When you are swimming in the middle of an experience, it is easy to become lost in the small parts, the little pieces of what is happening in your life that make up the whole. In order to gain perspective, sometimes we have to find a way to stand back and find the big picture in order to move forward and make sense of it all.
I have seen this with myself lately, as I have embarked on this summer of change, working for a healthier version of me after a year that, frankly, kicked my tail. Hard. I considered all of the various parts; changes in diet and exercise, the addition of meditation, preparations for a solo trip to Madrid, getting ready to return to a new school year filled with change, and the underlying current of the approaching first anniversary of my mother’s death. Lots of change, spurred by love, loss, determination, and hope.
Isn’t that what life is about, though? Every experience, every challenge, all woven together in a rich tapestry, dark patches and light, all necessary. I have attempted to look deeper this summer, working to identify the root of some issues I am tackling. I am finding more success with eating healthfully after confronting emotional eating, something that I (and so many women) have dealt with for many years…the “I’m not good enough” mantra that fuels the fire to eat in ways that are destructive to our health. The more I understand the big picture, the more I understand the triggers, the more I can face them in healthier ways. It is working- I am down thirty pounds so far, and I realize that for me this will always be a battle that I will have to wage…but it is a battle of love. We can’t truly open our hearts to others if we don’t love ourselves, too.
The trip to Madrid has moved from being something I’m terrified of, to something I am feeling growing excitement about. Don’t get me wrong- I still have moments of panic, but I am working through the fear and am focusing on the adventure of it all. I think of how I will be inspired by some of the greatest clarinetists and pedagogues in the world, of the amazing things I will see and experience, and- maybe most importantly- what I will prove to myself by breaking so far out of my comfort zone and making this trip alone. Priceless gifts.
Work was an incredibly stressful place last year, but we have new leadership with great energy and fresh ideas, and I am excited to see what the future will bring. There will be a lot of change, but change is what we need to grow our program. It is so easy to get stuck in what feels comfortable and safe, but those are the very things that can make us stagnate if we aren’t vigilant. No matter what happens, I am grateful to be doing what I love for a living every day. When I focus on the students and on the music, the path is clear.
Finally, I feel the specter of last summer as the anniversary of my mother’s death approaches. It is not a gut-wrenching feeling, but a pall of sadness in my heart. Life goes on, and I see its cycle so clearly- my beautiful niece is getting married, the family gathering this time for a happy occasion and not to mourn. I will find a meaningful way to mark the anniversary, and while I may shed some tears, I will always celebrate my mother’s spirit and the love we shared. There are many layers to a relationship that lasted fifty-one years- joys, struggles, tears, and lots of laughter. I know it will take a long time for my mind to work through everything, and I am still learning how to be Denise the woman, and not Denise the daughter and caretaker. Quite a different feeling, both sad but also quite liberating. There is time for me now that was never there before. I am learning how to use that time well to grow toward my best self.

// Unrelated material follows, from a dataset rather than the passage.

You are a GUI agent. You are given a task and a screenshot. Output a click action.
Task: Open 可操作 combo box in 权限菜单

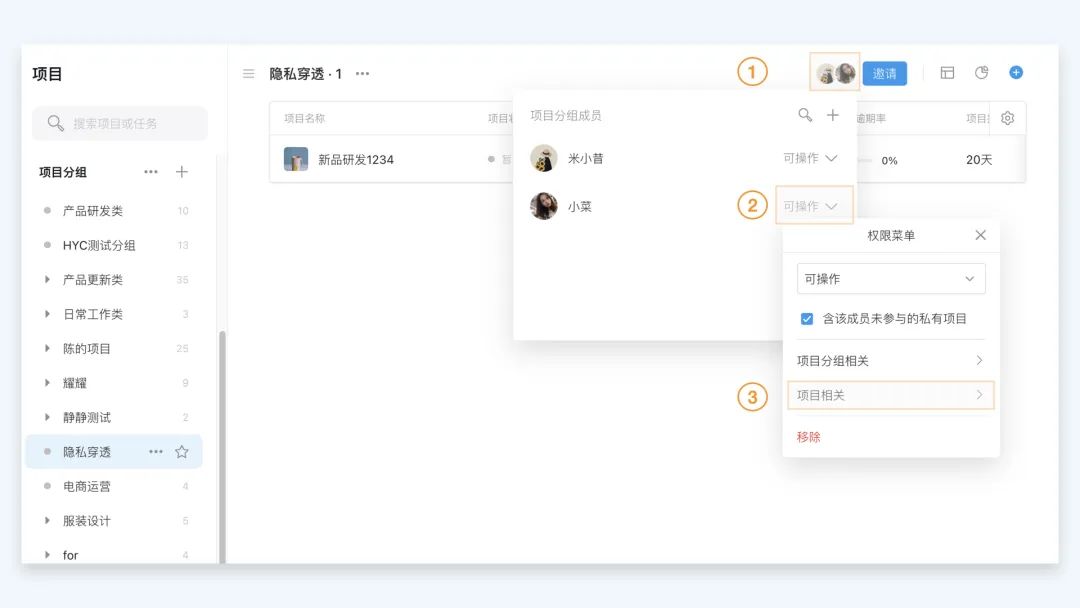[x=891, y=279]
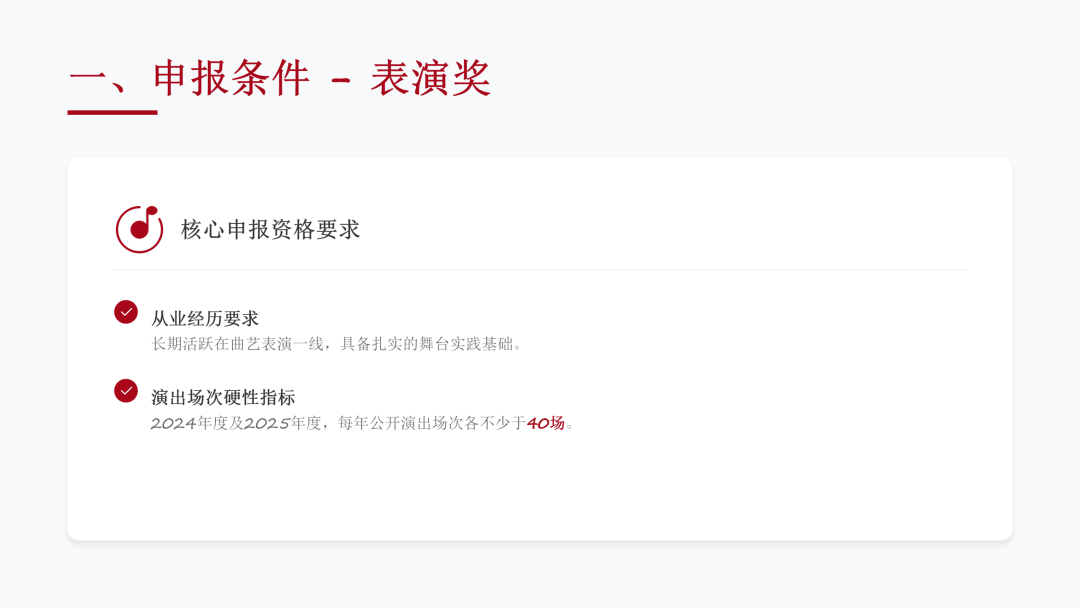
Task: Click the red music note icon
Action: coord(139,229)
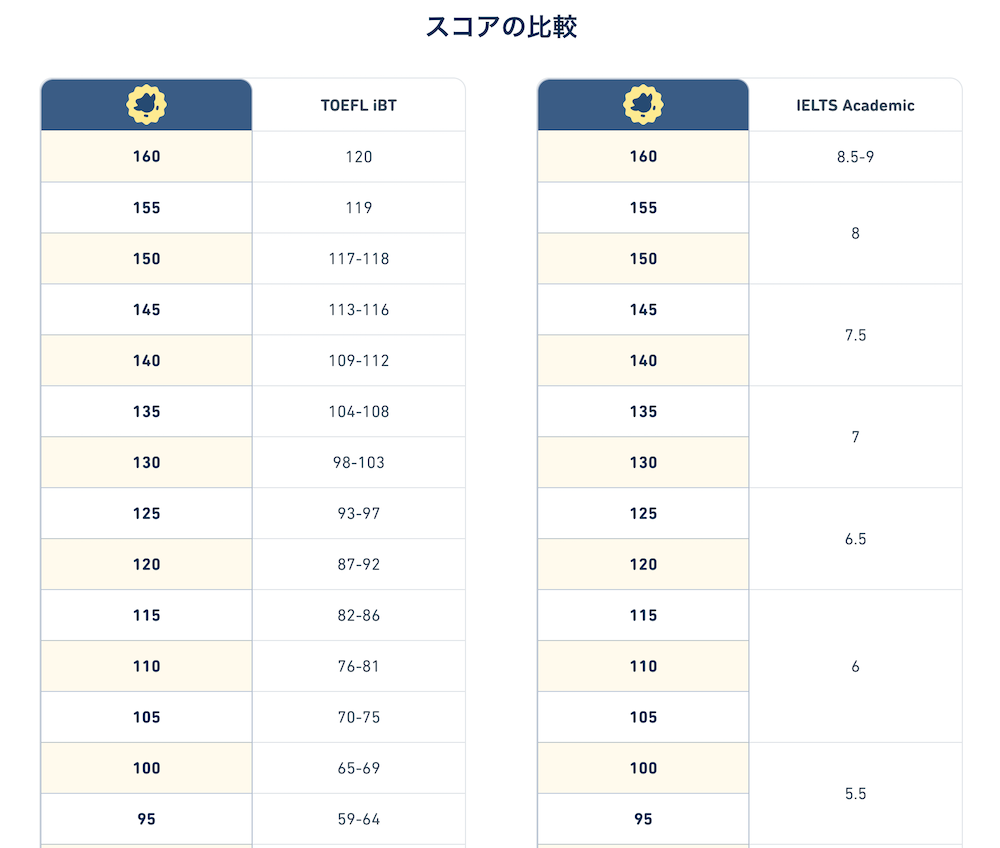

Separately, each factor has challenged me, most often in very good ways. Together, I feel the enormity of it all…as the reasons to change are tied to so many other events in my life, every action having a reaction. Looking for the big picture, I see that stressing over one area will affect all the others. My perspective has changed, and perhaps I am finally learning to be more gentle with myself…I cannot and never will be perfect, and that is okay. I can only do my best to face the world with an open mind and an open heart. Remembering that will help me let go of the things that don’t serve me and be open to the many wonderful experiences to come…I am ready.